Я отмахнулся от этой мысли. Какая разница? Главное – она ушла. Навсегда. «Никогда». Какое прекрасное, окончательное слово.
Усталость, смешанная с алкоголем и бессонной ночью, навалилась на меня свинцовой тяжестью. Веки слипались. Я лежал на её холодной половине кровати, вдыхая призрак её аромата, и чувствовал себя хозяином положения. Королём, вернувшим себе свой замок, изгнав из него надоедливого призрака.
Я засыпал победителем, абсолютно уверенный в том, что выиграл эту войну.
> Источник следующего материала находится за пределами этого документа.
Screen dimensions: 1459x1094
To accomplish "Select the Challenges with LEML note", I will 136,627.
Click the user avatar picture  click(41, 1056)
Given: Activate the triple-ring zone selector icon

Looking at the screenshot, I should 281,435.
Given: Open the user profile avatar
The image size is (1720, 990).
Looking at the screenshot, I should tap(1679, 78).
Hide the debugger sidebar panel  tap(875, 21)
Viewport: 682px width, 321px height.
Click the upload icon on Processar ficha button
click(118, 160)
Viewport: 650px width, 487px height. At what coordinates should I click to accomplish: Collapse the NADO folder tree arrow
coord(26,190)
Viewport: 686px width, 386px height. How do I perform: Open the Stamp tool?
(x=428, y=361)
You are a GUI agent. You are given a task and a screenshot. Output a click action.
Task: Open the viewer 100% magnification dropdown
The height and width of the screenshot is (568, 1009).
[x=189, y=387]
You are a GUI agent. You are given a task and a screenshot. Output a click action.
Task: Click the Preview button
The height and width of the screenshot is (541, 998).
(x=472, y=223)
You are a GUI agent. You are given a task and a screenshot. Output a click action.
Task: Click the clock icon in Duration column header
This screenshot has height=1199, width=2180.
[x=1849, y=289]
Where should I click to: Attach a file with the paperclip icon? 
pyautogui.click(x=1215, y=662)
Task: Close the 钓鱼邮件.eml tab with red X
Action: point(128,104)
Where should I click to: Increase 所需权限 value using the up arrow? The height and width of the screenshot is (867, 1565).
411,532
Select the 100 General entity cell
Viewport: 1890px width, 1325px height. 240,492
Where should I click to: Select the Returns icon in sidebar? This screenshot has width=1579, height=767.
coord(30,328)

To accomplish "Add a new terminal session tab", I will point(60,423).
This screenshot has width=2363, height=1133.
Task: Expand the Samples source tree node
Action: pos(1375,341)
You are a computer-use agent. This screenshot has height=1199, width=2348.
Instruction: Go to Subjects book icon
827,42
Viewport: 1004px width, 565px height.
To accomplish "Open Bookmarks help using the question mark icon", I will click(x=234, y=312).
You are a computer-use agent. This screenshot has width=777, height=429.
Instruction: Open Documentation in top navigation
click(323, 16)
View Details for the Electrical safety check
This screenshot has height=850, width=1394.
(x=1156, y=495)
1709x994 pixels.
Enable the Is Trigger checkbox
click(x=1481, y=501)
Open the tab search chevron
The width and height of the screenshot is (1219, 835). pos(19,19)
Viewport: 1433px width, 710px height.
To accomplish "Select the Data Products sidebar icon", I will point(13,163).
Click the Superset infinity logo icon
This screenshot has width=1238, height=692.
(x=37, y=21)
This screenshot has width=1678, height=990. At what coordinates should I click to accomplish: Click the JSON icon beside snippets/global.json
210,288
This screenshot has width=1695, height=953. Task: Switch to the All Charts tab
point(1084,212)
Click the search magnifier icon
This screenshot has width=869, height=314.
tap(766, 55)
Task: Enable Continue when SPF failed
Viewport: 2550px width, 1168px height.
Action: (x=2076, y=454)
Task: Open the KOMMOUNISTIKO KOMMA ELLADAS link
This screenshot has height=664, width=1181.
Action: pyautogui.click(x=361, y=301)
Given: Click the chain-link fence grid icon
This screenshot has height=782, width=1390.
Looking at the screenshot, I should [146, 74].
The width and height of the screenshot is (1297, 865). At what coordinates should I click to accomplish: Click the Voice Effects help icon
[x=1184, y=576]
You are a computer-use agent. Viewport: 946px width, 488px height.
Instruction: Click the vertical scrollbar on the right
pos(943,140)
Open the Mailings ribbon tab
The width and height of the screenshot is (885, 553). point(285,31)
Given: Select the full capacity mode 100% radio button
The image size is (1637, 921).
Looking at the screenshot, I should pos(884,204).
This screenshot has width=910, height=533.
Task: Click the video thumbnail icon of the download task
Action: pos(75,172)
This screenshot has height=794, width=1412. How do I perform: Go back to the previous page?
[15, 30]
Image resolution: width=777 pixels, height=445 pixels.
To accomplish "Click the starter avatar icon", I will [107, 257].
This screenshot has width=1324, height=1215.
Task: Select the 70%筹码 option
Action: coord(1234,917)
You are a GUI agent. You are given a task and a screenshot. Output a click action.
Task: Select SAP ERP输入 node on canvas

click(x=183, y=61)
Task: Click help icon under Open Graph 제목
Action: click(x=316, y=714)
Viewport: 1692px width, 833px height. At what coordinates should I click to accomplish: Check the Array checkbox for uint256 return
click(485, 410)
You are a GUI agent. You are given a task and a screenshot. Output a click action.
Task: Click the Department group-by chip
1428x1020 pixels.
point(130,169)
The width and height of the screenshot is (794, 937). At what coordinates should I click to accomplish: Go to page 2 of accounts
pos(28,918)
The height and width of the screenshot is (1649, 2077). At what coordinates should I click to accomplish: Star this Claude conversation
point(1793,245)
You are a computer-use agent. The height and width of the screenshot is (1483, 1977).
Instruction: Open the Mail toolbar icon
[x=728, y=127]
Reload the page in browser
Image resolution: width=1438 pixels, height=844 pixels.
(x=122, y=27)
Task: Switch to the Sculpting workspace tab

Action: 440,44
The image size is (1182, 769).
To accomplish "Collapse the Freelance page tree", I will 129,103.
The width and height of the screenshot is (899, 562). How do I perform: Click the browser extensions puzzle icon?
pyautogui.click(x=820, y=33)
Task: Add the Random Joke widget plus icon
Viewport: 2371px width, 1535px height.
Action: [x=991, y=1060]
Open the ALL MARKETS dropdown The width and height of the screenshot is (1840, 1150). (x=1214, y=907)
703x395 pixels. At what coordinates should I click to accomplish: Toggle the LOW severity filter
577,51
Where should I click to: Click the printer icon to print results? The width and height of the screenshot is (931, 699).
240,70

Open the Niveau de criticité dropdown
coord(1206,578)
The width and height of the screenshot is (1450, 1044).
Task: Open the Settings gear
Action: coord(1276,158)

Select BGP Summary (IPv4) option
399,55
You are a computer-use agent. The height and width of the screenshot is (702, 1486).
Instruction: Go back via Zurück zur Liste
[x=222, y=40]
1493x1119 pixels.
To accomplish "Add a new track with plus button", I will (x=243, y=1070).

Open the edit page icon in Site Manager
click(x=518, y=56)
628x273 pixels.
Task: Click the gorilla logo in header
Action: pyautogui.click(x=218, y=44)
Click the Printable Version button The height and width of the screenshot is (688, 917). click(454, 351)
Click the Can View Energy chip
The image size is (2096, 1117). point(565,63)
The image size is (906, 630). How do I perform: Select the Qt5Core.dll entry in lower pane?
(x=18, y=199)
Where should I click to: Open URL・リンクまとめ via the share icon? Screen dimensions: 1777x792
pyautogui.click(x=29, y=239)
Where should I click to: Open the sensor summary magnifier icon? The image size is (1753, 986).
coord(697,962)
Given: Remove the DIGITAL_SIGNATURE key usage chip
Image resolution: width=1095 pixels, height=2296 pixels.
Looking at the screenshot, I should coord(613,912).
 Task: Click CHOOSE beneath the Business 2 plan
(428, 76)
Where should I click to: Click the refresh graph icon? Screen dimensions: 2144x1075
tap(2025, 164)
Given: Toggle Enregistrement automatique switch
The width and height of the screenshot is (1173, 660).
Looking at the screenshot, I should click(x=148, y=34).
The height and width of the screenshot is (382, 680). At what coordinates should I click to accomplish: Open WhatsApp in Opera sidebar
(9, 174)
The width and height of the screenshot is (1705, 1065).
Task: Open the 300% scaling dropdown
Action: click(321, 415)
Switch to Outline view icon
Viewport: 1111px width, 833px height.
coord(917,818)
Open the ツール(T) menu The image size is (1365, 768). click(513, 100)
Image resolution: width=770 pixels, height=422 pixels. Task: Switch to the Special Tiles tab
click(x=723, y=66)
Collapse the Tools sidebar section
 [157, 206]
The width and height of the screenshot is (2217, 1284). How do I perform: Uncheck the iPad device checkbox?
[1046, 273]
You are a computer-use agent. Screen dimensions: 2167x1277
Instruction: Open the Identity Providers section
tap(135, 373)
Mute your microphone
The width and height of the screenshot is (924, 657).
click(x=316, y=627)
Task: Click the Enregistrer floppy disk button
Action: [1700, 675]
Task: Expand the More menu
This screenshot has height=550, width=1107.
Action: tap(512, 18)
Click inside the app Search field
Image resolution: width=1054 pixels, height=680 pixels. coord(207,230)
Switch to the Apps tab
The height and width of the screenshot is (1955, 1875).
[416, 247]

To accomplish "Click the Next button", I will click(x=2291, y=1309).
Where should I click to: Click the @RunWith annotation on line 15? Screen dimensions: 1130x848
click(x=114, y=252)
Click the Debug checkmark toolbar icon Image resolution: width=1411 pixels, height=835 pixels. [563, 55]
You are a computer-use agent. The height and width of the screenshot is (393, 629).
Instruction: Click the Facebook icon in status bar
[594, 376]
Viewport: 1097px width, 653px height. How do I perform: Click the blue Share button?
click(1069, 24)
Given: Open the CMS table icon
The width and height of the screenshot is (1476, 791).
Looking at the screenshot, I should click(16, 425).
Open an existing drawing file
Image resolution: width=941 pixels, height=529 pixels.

Я ещё не знал, что это было лишь первое сражение. И что я не просто проиграл его – я сдал врагу свою главную крепость, даже не поняв этого. Я засыпал в блаженном неведении, не догадываясь, что будильником для меня станет не мягкий свет солнца, а ледяной голос моего тестя, который превратит мою сладкую победу в горькое, отчаянное поражение. И тишина, которой я так наслаждался, очень скоро начнёт оглушительно кричать.
ГЛАВА 6
РОМАН
– Где моя дочь, зятёк?
Этот голос. Он ворвался в мой сон без стука, без предупреждения, пробив вязкую, похмельную пелену, как бронебойный снаряд. Не громкий, не злой. Спокойный. Голос, похожий на медленное движение тектонической плиты, от которого где-то далеко рушатся города. Голос Руслана Ибрагимовича Агерова.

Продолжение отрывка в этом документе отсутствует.